• _Sorunlar ve Görevler_
1. Lütfen Papa ziyareti haberinden "Dünya Papa'nın ziyaretini" ifadesinden "yanıtı öne çıkarılıyor." ifadesine kadar olan bölümü hiç değiştirmeden yeniden yazın.
2. Papa ziyareti haberine göre Guardian hangi başlığı kullanmış?

• _Gösterilen Metin_
════

Dünya Papa'nın ziyaretini konuşuyor
İngiltere basınında Papa'nın Türkiye ziyareti geniş yer buluyor. Papa'nın, Türkiye'nin AB üyeliğine destek açıklaması ve Ali Bardakoğlu'nun, 16. Benediktus'un İslamiyet ile ilgili sözlerine yanıtı öne çıkarılıyor.

Hemen her gazete, ziyaretin ilk gününde yaşanan iki gelişmeyi öne çıkarıyor. Bunlardan biri Papa'nın, Türkiye'nin Avrupa Birliği üyeliği konusunda dile getirdiği olumlu görüşler. Diğeri ise Diyanet İşleri Başkanı Ali Bardakoğlu'nun, 16. Benediktus'un İslamiyet ile ilgili sözlerine yanıtı.
"Papa Müslüman bir ülkeye ilk ziyaretinde, özür dilemedi ancak köprüler kurmaya çalıştı" başlığını kullanan Guardian, 16. Benediktus'un Ankara temaslarını şöyle özetliyor:
"Papa kısa zamanda oluşturduğu İslamofobi izlenimini dün yıkmaya çalışarak, Hristiyanlar ile Müslümanlar arasında karşılıklı saygıya dayalı yeni ve gerçek bir diyalog süreci başlatılması çağrısında bulundu.

════

• _Kayıtlı Satırlar_
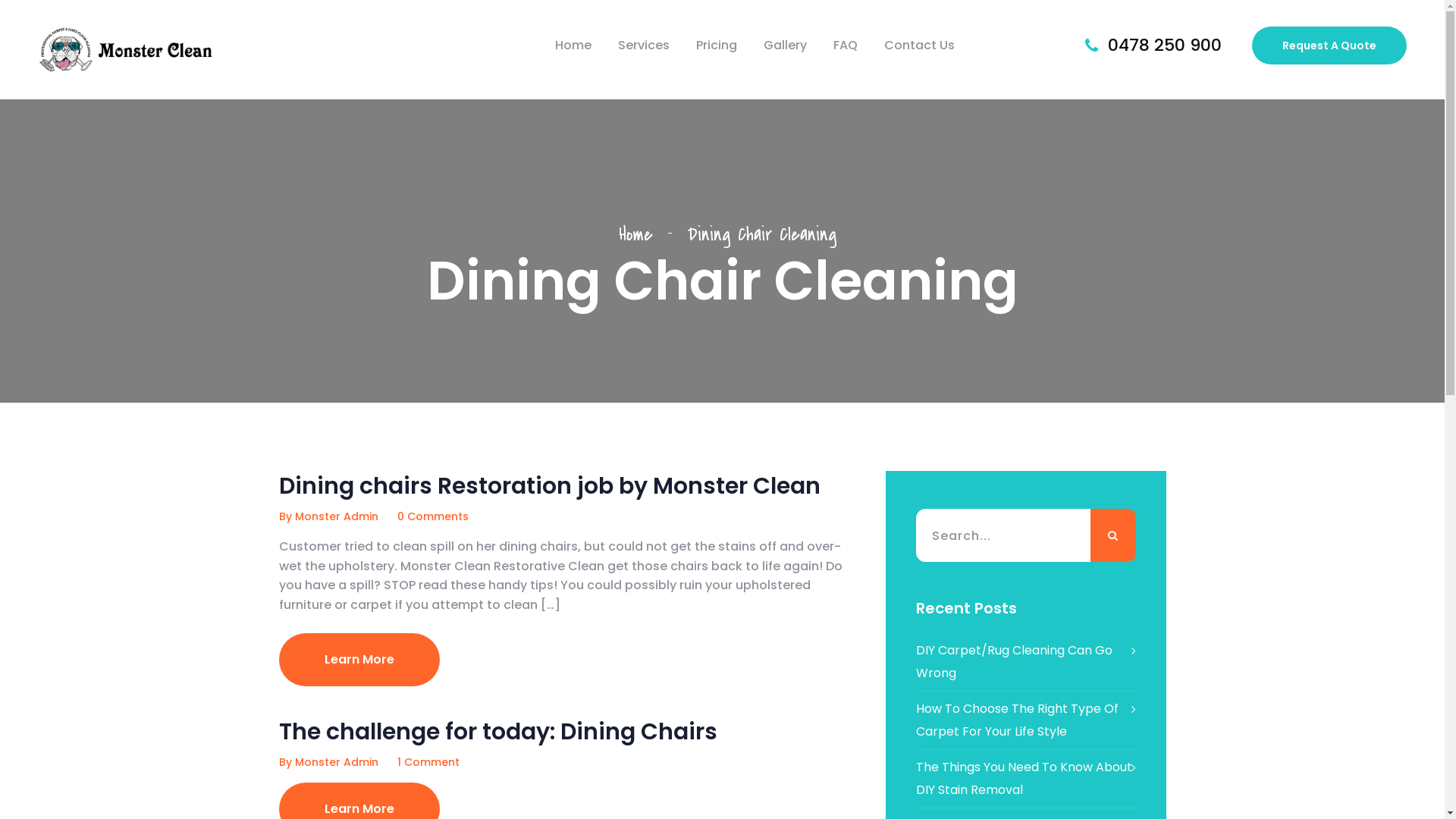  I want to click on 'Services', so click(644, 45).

════

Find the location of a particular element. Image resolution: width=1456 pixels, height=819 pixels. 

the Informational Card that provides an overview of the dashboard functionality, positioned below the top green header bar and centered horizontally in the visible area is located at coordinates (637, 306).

════

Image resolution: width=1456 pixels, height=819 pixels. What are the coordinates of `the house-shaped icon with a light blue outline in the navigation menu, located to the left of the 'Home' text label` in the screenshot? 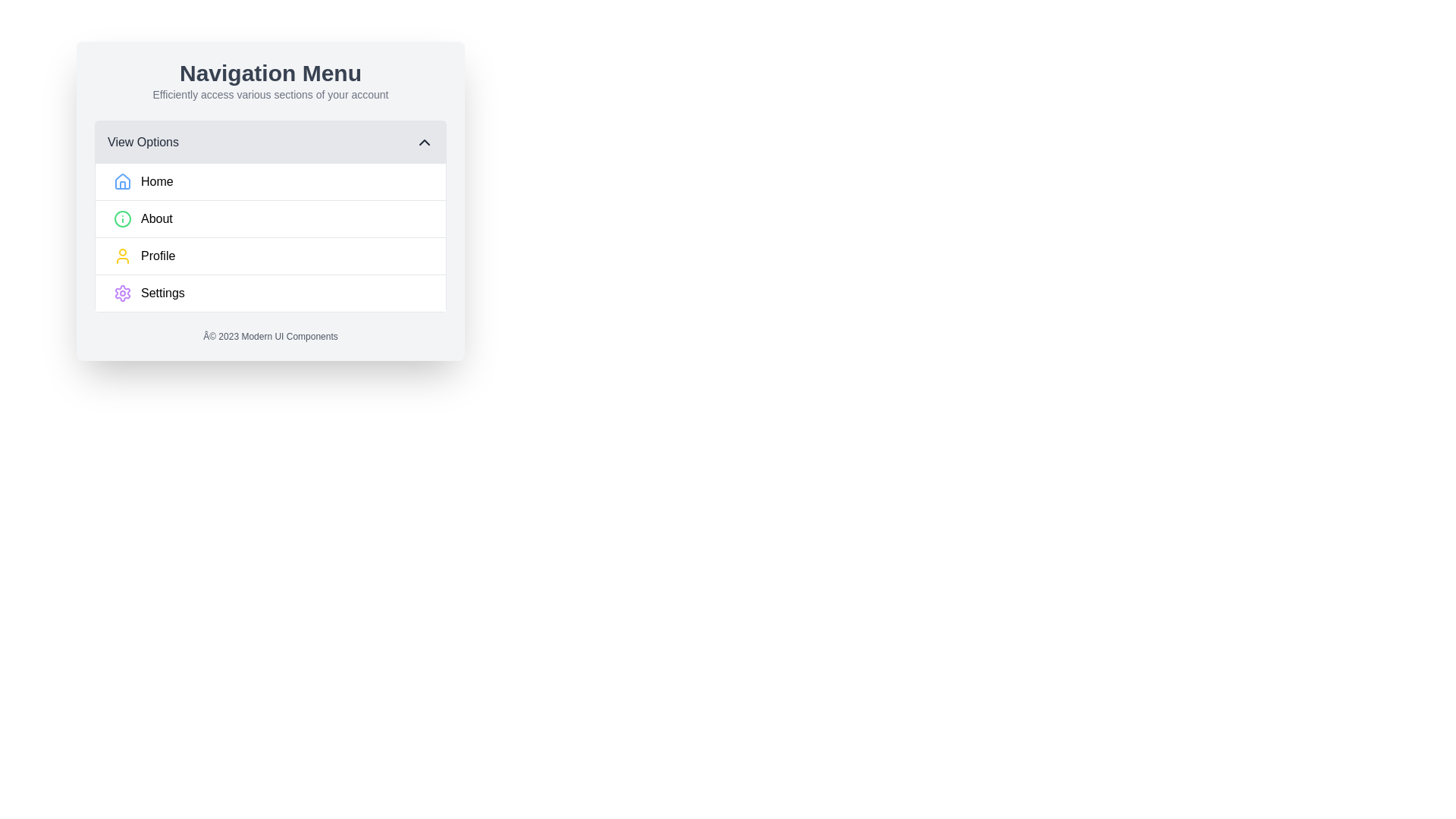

════

• _Tam Yanıtlar_
1.
Dünya Papa'nın ziyaretini konuşuyor
İngiltere basınında Papa'nın Türkiye ziyareti geniş yer buluyor. Papa'nın, Türkiye'nin AB üyeliğine destek açıklaması ve Ali Bardakoğlu'nun, 16. Benediktus'un İslamiyet ile ilgili sözlerine yanıtı öne çıkarılıyor.

2. "Papa Müslüman bir ülkeye ilk ziyaretinde, özür dilemedi ancak köprüler kurmaya çalıştı"